> [REQUIREMENT] Find the line containing "The image size is (850, 628)." in the entries below. Restate it and each line after it, word for word, up to and including the line containing "Given: Like the post from Ivan Černoch".

> [Stored items]
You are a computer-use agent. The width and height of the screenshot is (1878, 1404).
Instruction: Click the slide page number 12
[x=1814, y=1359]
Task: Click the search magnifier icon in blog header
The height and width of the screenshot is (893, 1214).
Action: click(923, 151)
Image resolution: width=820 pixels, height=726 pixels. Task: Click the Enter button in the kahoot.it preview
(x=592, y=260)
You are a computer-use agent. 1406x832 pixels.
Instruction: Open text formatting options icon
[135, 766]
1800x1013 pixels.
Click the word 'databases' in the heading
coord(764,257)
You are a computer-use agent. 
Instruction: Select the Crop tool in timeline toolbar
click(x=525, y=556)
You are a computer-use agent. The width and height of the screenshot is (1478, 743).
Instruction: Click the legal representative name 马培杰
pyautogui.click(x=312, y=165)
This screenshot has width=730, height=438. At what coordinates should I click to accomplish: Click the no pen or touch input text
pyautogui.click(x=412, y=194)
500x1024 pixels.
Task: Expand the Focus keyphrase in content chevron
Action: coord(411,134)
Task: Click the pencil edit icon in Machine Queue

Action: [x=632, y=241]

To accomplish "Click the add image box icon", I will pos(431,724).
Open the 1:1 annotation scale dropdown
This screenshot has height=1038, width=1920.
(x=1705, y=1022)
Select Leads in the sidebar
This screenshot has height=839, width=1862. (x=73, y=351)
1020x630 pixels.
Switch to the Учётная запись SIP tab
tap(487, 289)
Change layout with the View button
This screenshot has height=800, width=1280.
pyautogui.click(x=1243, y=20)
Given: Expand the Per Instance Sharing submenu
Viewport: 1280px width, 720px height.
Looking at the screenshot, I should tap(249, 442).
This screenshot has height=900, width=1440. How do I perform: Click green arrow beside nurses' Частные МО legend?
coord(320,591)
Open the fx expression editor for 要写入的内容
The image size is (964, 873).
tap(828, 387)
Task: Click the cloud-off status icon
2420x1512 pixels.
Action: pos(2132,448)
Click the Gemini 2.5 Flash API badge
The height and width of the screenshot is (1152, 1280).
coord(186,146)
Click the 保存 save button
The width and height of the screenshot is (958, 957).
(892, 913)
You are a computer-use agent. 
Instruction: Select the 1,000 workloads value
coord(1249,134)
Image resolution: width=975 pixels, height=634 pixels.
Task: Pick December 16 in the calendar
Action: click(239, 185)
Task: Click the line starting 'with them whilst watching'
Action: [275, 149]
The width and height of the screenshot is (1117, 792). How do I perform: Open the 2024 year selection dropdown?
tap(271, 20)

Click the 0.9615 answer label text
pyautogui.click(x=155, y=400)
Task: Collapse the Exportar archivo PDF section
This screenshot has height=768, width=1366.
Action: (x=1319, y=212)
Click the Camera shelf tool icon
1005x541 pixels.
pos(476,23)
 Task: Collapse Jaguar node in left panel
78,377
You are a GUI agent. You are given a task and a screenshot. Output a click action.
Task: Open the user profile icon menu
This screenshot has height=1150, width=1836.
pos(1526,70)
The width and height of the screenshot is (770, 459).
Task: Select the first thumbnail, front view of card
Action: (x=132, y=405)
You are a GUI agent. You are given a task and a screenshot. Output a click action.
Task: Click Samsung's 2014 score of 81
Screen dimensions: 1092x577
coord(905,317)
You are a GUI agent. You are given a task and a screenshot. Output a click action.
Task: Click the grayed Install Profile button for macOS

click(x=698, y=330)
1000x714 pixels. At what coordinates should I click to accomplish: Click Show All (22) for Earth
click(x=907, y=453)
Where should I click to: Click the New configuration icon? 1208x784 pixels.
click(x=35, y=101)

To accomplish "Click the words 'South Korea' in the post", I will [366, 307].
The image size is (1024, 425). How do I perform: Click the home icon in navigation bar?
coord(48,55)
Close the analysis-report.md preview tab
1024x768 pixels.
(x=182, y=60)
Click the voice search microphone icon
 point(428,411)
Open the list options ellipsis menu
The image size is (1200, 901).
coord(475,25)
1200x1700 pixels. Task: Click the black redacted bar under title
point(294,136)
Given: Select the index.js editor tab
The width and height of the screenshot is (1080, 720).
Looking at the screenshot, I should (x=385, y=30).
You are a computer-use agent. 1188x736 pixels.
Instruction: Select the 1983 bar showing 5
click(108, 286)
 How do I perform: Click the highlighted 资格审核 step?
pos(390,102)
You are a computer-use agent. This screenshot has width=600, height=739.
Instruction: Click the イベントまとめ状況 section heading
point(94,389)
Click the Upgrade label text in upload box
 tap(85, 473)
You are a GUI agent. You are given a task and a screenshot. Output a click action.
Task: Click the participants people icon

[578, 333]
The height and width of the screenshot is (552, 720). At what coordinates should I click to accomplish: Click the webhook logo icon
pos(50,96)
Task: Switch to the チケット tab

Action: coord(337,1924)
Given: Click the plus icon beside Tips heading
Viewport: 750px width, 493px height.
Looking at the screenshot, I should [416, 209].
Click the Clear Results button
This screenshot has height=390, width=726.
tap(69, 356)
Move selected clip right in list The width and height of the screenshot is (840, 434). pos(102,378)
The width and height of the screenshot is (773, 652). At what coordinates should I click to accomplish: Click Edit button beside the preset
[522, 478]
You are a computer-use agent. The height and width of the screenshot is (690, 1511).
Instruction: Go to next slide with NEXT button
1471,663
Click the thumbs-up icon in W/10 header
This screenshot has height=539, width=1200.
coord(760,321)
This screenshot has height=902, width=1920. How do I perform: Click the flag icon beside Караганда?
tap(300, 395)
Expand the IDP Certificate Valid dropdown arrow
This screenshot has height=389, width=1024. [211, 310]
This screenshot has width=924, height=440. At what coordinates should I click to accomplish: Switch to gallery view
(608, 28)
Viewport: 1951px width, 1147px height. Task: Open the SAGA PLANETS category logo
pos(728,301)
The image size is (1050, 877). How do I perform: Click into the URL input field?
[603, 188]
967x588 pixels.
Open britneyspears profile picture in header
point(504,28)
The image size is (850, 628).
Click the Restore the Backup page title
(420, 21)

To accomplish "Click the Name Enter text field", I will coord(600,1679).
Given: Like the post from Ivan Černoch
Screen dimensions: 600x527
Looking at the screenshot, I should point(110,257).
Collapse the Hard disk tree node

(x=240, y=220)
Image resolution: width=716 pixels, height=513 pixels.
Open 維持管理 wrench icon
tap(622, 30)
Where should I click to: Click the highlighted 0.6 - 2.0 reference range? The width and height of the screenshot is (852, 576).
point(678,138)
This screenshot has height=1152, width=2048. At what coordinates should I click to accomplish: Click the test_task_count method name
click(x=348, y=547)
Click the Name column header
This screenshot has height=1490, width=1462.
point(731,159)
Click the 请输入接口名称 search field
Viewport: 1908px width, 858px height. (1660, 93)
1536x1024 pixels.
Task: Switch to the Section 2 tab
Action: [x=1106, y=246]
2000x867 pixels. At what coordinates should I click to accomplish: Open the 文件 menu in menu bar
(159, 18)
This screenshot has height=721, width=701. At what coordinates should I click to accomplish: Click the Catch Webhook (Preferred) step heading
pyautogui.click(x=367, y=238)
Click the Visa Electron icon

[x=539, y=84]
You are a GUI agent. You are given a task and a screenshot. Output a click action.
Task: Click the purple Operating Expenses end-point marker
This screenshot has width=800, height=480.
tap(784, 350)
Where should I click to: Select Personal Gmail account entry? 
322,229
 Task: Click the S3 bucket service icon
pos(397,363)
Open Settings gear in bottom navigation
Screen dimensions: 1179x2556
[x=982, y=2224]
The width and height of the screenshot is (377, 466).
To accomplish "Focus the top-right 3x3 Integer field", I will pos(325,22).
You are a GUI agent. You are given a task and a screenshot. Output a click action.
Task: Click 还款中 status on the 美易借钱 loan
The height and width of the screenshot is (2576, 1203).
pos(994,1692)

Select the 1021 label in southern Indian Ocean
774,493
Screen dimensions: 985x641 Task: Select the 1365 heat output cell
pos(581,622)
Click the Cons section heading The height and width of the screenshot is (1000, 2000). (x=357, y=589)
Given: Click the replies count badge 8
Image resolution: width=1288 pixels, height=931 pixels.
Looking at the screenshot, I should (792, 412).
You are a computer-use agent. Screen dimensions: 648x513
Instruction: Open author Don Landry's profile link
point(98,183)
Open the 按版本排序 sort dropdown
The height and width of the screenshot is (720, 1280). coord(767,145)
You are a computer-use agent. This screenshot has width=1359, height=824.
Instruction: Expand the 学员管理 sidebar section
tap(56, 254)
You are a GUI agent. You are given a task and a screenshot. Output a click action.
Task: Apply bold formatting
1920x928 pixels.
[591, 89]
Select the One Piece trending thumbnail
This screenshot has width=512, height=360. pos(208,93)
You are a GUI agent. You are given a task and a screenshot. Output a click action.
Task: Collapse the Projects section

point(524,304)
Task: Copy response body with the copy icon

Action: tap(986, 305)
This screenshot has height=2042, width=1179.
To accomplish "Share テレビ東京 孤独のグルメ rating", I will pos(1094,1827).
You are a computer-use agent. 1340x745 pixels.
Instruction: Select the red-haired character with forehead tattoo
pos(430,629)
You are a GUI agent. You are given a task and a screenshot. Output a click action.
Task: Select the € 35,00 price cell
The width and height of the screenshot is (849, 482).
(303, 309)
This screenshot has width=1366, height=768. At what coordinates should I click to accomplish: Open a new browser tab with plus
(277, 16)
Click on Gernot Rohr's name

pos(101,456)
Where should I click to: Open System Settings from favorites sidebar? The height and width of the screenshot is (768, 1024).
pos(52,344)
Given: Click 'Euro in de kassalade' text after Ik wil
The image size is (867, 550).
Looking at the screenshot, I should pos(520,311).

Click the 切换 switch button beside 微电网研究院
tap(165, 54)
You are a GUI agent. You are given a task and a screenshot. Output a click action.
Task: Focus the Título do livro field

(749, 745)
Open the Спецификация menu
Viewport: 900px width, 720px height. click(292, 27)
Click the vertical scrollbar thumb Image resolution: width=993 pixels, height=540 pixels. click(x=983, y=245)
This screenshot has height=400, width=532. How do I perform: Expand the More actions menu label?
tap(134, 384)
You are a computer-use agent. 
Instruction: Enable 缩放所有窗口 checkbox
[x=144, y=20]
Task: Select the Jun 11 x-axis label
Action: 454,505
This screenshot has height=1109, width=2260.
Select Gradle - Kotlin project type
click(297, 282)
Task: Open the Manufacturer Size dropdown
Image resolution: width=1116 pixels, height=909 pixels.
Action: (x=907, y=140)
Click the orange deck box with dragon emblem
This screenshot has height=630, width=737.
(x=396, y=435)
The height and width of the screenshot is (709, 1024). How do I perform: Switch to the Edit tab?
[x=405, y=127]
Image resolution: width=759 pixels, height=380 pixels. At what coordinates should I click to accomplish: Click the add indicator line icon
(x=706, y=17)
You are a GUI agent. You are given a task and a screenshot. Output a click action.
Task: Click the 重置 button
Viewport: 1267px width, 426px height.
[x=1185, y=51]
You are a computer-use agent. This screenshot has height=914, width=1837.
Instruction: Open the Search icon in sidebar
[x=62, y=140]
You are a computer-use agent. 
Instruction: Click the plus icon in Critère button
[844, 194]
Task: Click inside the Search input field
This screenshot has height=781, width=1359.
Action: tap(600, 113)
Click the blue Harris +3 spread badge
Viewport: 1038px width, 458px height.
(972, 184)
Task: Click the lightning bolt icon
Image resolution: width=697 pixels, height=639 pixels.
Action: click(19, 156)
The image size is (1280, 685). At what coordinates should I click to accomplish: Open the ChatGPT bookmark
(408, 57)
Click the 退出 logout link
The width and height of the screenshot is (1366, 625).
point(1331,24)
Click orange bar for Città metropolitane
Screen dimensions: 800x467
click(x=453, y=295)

> [WRITTEN RESPONSE]
The image size is (850, 628).
Click the Restore the Backup page title
(420, 21)

To accomplish "Click the Name Enter text field", I will coord(600,1679).
Given: Like the post from Ivan Černoch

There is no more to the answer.